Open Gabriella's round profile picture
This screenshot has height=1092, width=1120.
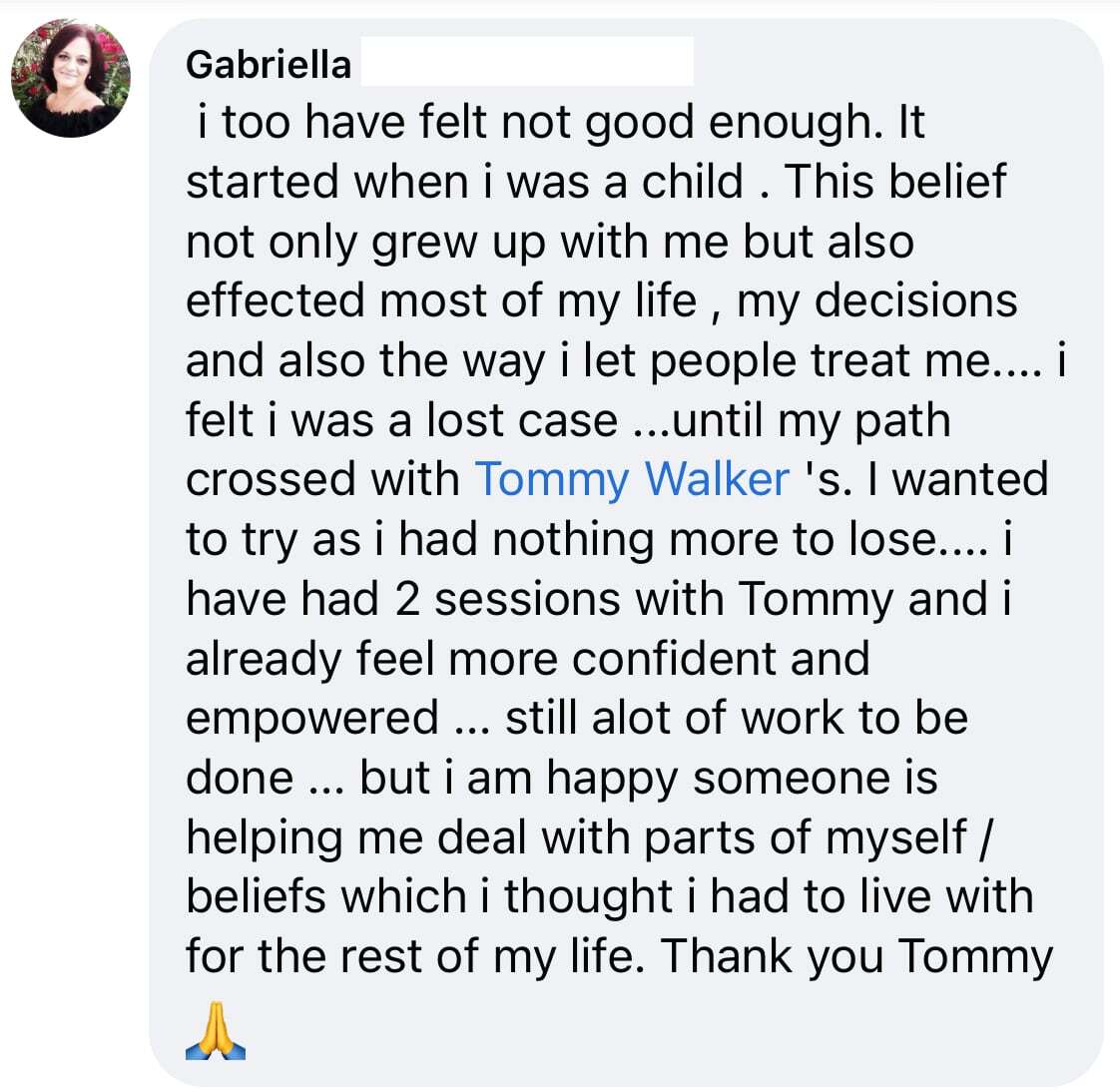pyautogui.click(x=71, y=78)
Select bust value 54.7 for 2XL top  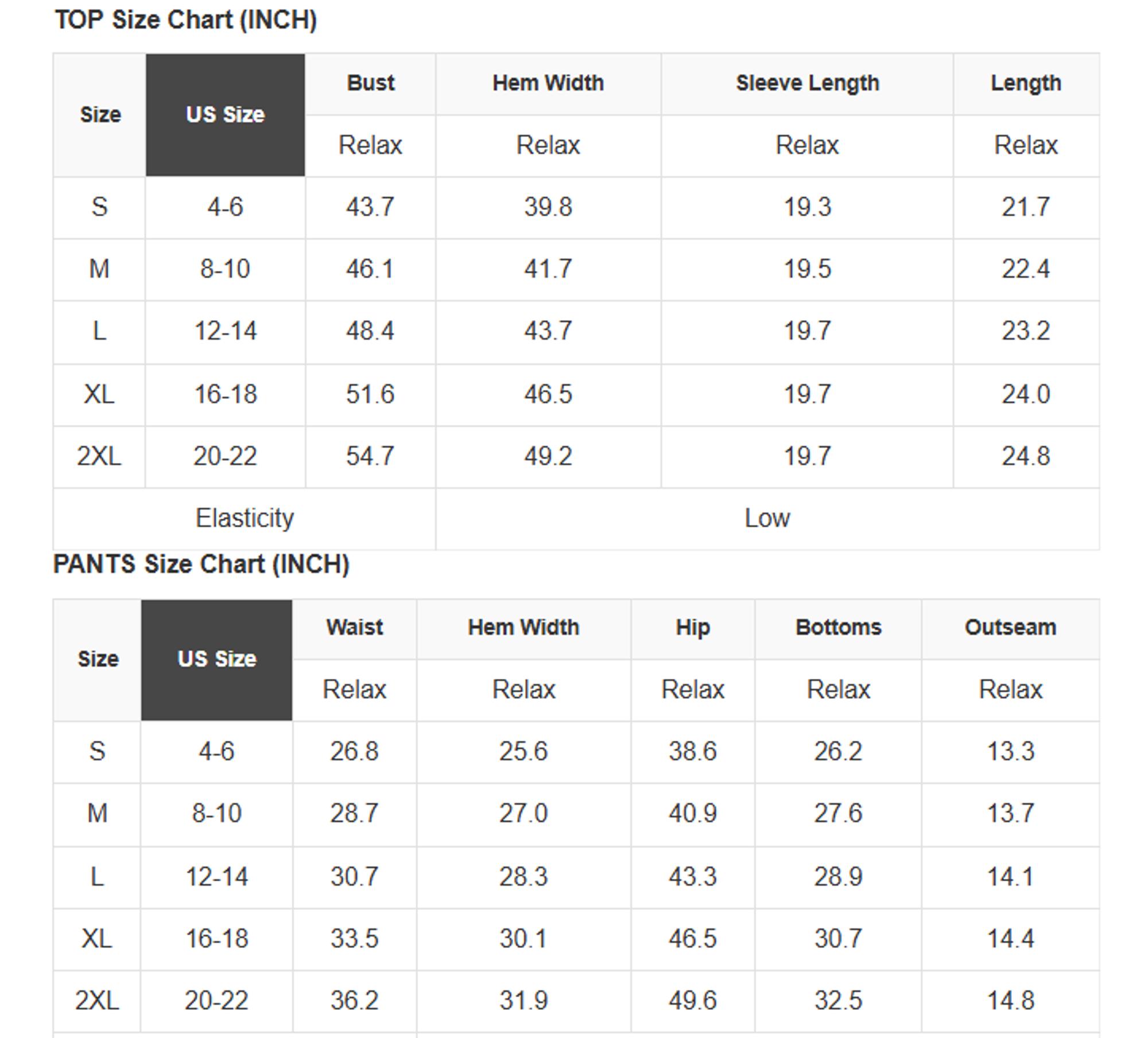pos(370,456)
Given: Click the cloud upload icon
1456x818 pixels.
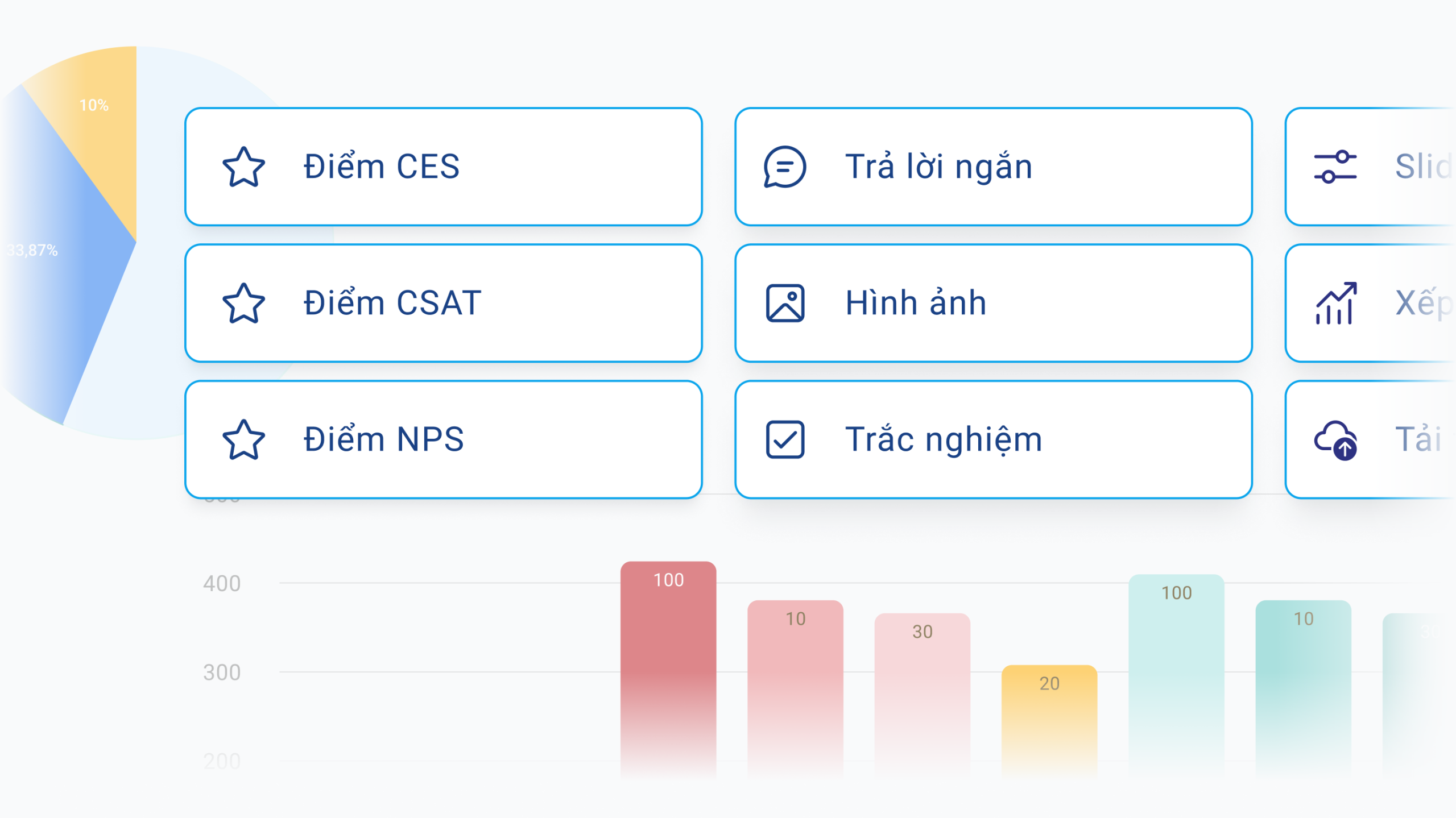Looking at the screenshot, I should coord(1335,440).
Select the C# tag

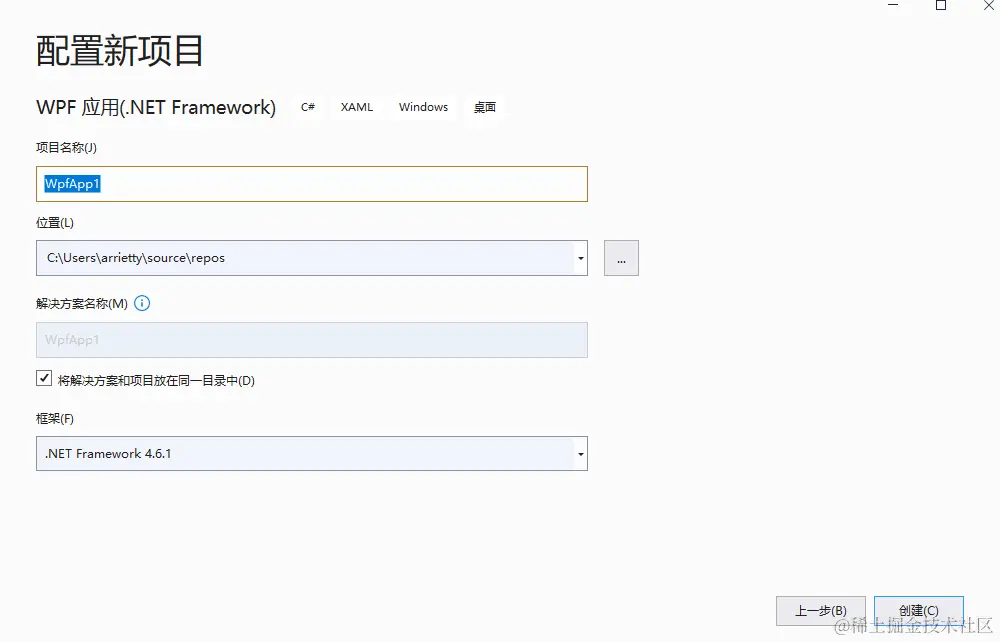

WHAT IS EXPECTED: Leave out the pictures, then reproduce exactly the run of lines from the one that contains "Given: Click the cloud upload icon" to the final line of the listing above.

ANSWER TO THE PROBLEM:
Given: Click the cloud upload icon
1456x818 pixels.
Looking at the screenshot, I should coord(1335,440).
Select the C# tag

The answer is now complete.